[Stored data]
=======

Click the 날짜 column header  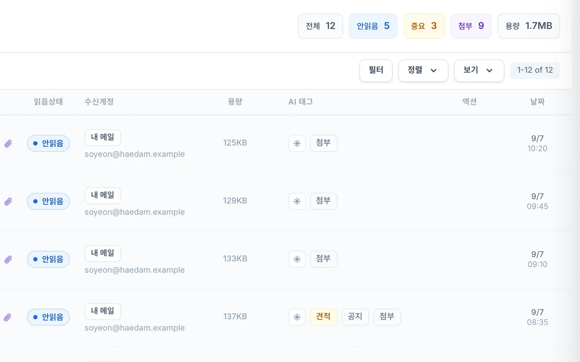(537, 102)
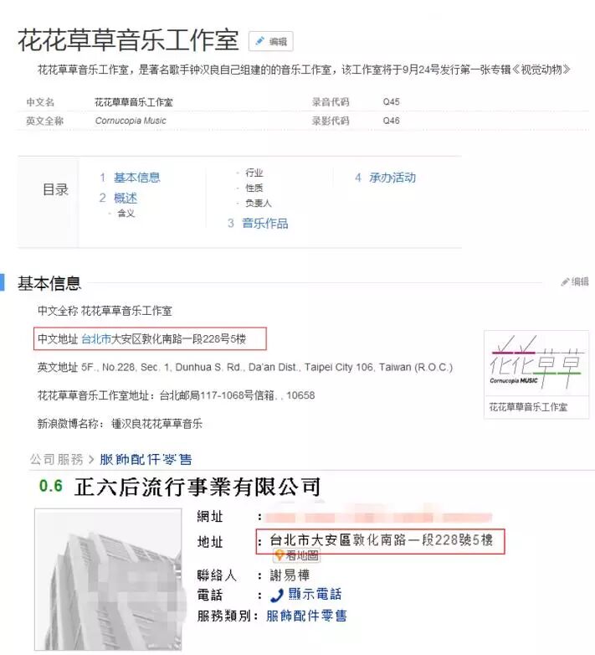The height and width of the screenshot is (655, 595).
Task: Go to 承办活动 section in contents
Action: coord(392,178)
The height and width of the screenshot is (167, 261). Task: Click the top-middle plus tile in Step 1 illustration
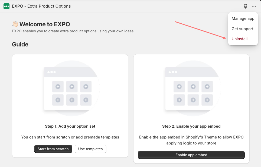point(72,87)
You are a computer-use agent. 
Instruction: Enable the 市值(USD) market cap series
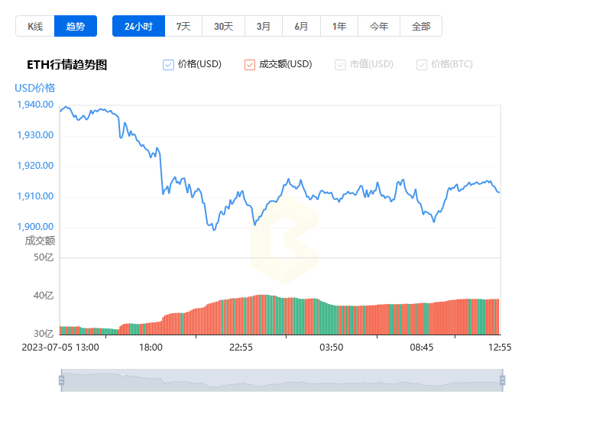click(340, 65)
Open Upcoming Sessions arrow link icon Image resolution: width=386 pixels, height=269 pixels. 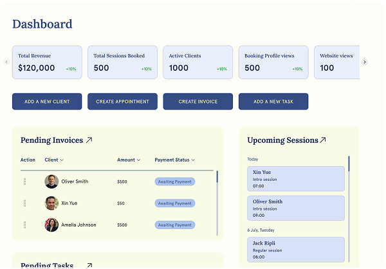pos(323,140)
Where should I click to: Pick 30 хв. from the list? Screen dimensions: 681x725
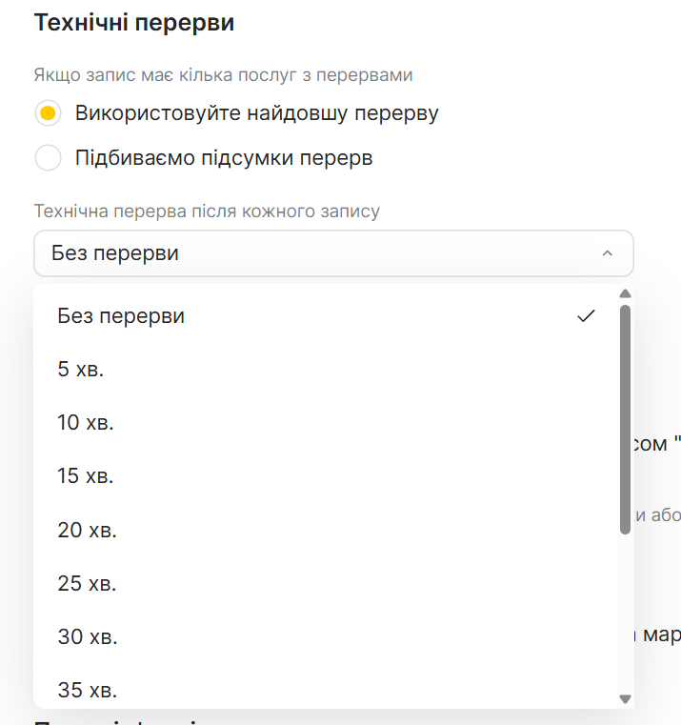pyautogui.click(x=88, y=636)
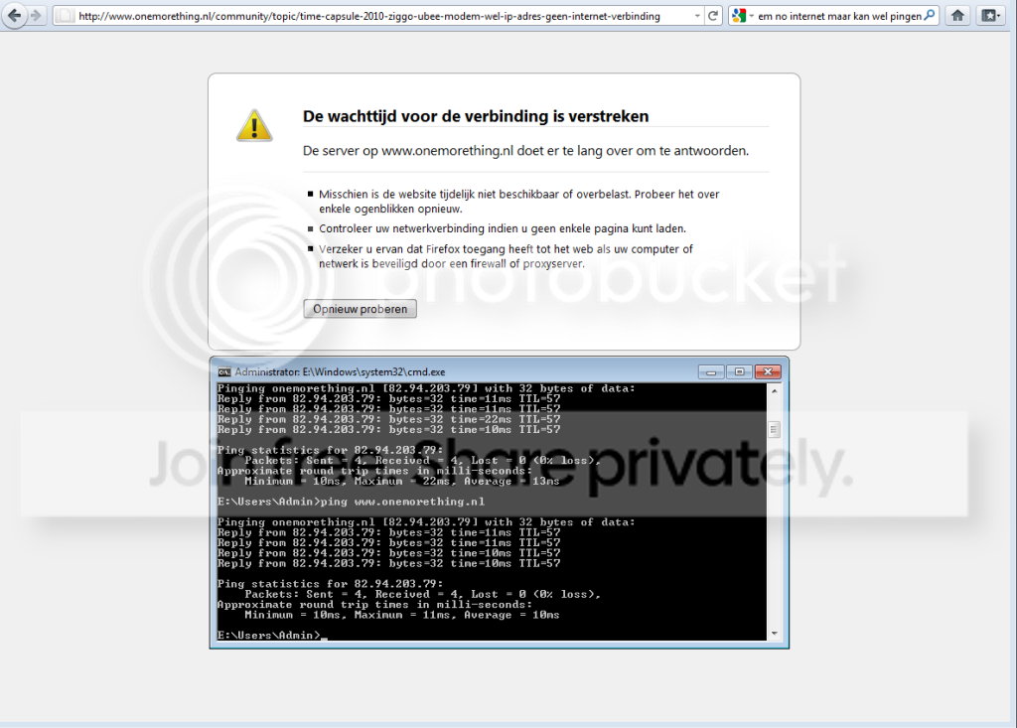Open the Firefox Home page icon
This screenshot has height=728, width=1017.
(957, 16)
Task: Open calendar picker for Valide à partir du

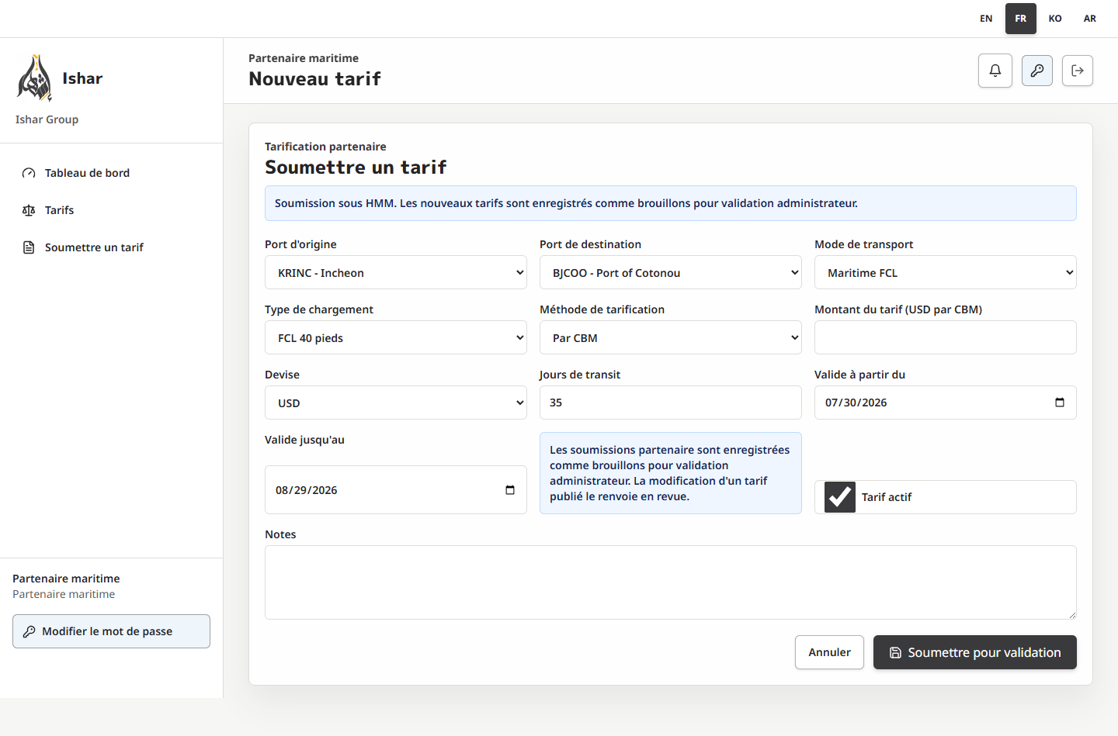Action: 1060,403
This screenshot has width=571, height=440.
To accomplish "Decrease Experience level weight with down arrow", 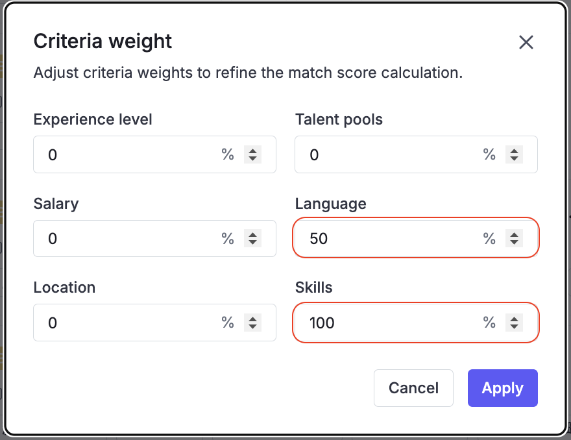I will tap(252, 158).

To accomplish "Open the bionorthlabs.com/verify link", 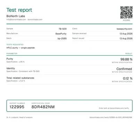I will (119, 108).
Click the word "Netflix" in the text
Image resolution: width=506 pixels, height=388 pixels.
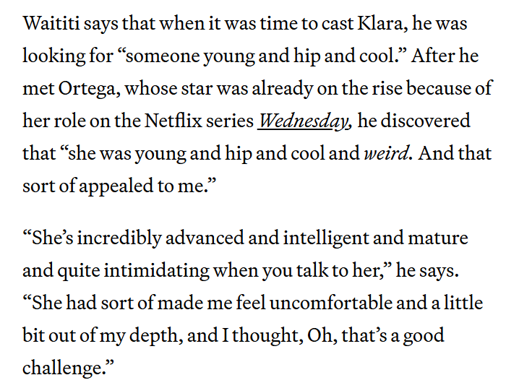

=======

- _Task prompt_: Exactly as written, restate the lines from the one that contains "Click the word" through the final line of the data, both ends included, but leave out the pictures.

- _Solved problem_:
Click the word "Netflix" in the text
Image resolution: width=506 pixels, height=388 pixels.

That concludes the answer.